Predicting the Future

Sunday, August 23, 2009
First Aired:
Sunday, October 21, 2007

What Is It

能很好地预测未来的人有时被称为通灵者。但我们都对未来做出了预测,或多或少都取得了成功。我们自信地预测明天太阳会升起,冰会变冷,等等。但也许我们并不像我们想象的那样擅长预测未来。股市是可预测的吗?天气吗?政治动荡?还是生活太过随机,无法做出好的预测?John and Ken predict that Nassim Taleb, author ofThe Black Swan: The Impact of the Highly Improbable,will join them to consider the extent to which we can forecast the future.

Listening Notes

We constantly form expectations about the future—are we justified? Stock brokers, climatologists, demographers, school boards, attempt to predict the future. To what extent can we trust their predictions? If the future is less predictable than we imagine how do we plan for it? These questions motivate John and Ken’s discussion with guest Nassim Taled.

约翰和肯以休谟的归纳法问题为讨论框架。休谟认为,相信未来会像过去一样,既没有经验,也没有理由,他对我们预测未来的能力表示怀疑。来宾纳西姆•塔勒布(Nassim Taleb)对未来的不确定性给出了一个稍微复杂一些的观点。他的论文以黑天鹅事件的发生为中心,即基于逻辑信息和统计数据极不可能发生的事件,但具有重大影响,并且可以回溯预测。第一次世界大战、互联网、哈利波特和股市崩盘都是黑天鹅的例子。塔勒布不相信统计学,尽管他拥有应用统计学和数学的高级学位,并做了十多年的股票交易员。他认为,统计数据是用来欺骗我们的工具,让我们以为自己对世界了解得比实际多。塔勒布的兴趣在于我们在统计中的错误心理,或者他所谓的反统计和决策科学。

Taleb’s theory describes two different domains, “Mediocristan” and “Extremistan,” in which our ability to predict the future differs. In “Mediocristan,” exceptions are not consequential. For example, when the height of an exceptionally tall person is averaged into the heights of one million people, it has little impact on the average height. In “Extremistan,” improbable events are highly influential, for example in the stock market. Social and economic variables prevail in “Extremistan” while biological and physical quantities lie in the province of “Mediocristan.” According to Taleb, the difference between these two domains explains why we can predict some things but not others.
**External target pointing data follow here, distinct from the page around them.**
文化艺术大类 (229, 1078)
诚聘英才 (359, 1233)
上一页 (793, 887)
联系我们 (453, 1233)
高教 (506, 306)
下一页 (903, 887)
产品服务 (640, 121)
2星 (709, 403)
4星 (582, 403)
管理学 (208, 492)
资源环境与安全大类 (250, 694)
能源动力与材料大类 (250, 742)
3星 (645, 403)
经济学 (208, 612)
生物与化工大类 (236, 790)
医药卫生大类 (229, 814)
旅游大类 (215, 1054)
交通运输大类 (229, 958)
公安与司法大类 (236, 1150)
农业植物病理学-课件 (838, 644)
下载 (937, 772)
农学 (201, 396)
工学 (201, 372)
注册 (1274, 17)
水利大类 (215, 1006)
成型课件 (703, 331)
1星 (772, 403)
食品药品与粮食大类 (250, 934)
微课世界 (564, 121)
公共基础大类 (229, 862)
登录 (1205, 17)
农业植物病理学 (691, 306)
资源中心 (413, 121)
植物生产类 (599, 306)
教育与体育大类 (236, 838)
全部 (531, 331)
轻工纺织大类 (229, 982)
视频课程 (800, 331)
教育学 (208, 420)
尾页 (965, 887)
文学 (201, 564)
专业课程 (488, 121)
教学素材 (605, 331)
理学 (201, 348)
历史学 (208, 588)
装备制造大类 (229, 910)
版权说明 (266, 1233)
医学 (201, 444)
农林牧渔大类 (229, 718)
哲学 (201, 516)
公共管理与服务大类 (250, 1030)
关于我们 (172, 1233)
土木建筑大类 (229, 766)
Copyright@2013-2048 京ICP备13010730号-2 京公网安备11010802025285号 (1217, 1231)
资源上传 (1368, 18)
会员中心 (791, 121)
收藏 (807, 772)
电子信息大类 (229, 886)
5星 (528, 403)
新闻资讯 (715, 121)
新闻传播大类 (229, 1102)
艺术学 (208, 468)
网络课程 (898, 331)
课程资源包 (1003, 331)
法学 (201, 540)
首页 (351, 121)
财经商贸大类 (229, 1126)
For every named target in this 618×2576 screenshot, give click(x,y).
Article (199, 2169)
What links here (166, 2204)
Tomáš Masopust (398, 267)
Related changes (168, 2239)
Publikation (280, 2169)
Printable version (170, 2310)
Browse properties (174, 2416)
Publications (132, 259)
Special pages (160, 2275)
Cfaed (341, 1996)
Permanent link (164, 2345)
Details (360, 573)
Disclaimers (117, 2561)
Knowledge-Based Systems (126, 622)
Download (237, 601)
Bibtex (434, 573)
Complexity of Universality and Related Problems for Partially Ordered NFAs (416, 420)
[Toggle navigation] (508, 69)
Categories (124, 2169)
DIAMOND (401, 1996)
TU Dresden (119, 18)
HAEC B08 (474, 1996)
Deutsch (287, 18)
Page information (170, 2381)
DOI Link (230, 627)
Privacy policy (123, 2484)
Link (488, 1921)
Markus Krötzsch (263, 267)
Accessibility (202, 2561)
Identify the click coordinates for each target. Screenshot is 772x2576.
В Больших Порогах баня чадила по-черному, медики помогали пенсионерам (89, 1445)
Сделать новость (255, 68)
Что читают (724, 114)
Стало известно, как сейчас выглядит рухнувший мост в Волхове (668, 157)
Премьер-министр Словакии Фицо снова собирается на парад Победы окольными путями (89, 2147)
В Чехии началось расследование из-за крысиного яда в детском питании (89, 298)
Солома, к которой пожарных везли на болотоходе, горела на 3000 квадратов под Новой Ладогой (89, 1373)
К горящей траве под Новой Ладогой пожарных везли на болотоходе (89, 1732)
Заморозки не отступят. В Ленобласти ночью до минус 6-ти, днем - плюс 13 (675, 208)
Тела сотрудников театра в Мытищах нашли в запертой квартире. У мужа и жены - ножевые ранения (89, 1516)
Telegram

The show closes with a discussion of the practicality of living in an “Extremistan” world. Taleb says that the world is becoming less and less predictable as time progresses and the link between action and consequence is becoming less clear. Ken asks why social life makes us live more in “Extremistan”? Returning to Hume, Taleb says humans are naturally good at generalizing in some areas and not others, arguing we are hard-wired for induction, or prediction of the future, in some domains and not others.

  • Roving Philosophical Report(Seek to 5:30): Zoe Corneli speaks with Alexander Rose of the Long Now Foundation about his project to build a millennium clock, a clock that will run for ten thousand years. Rose seeks to change how people think about the future and shift our focus to long term problems by creating a device designed to last beyond our lifetimes.
  • 60-Second Philosopher(Seek to 49:51): Ian Sholes recounts the story of Nostradamus, the 16th Century French seer who is credited with predicting many future events, including the French Revolution, atom bomb, the death of Princess Diana, and 9/11.

Transcript

Comments(1)


Harold G. Neuman's picture

Harold G. Neuman

Wednesday, March 9, 2022 -- 1:48 PM

显然,塔勒布是对的。

显然,塔勒布是对的。他的书一出版我就读了。极端主义现在显然占主导地位。虽然我们也同样受到平庸的影响。也许这是一种自我实现的预言?同步运行野生?不。我认为这一结果是由整体情况造成的,而不是一群黑天鹅造成的。我们不断地重新配置现实,以适应命题态度的变化。后现代主义被指责破坏了真理。 No, again. It is more a matter of boredom---a quest for the new and exotic. The postmodern diaspora was a symptom, not a cause. I seem to recall Taleb writing something else? Or maybe not. Where is he now?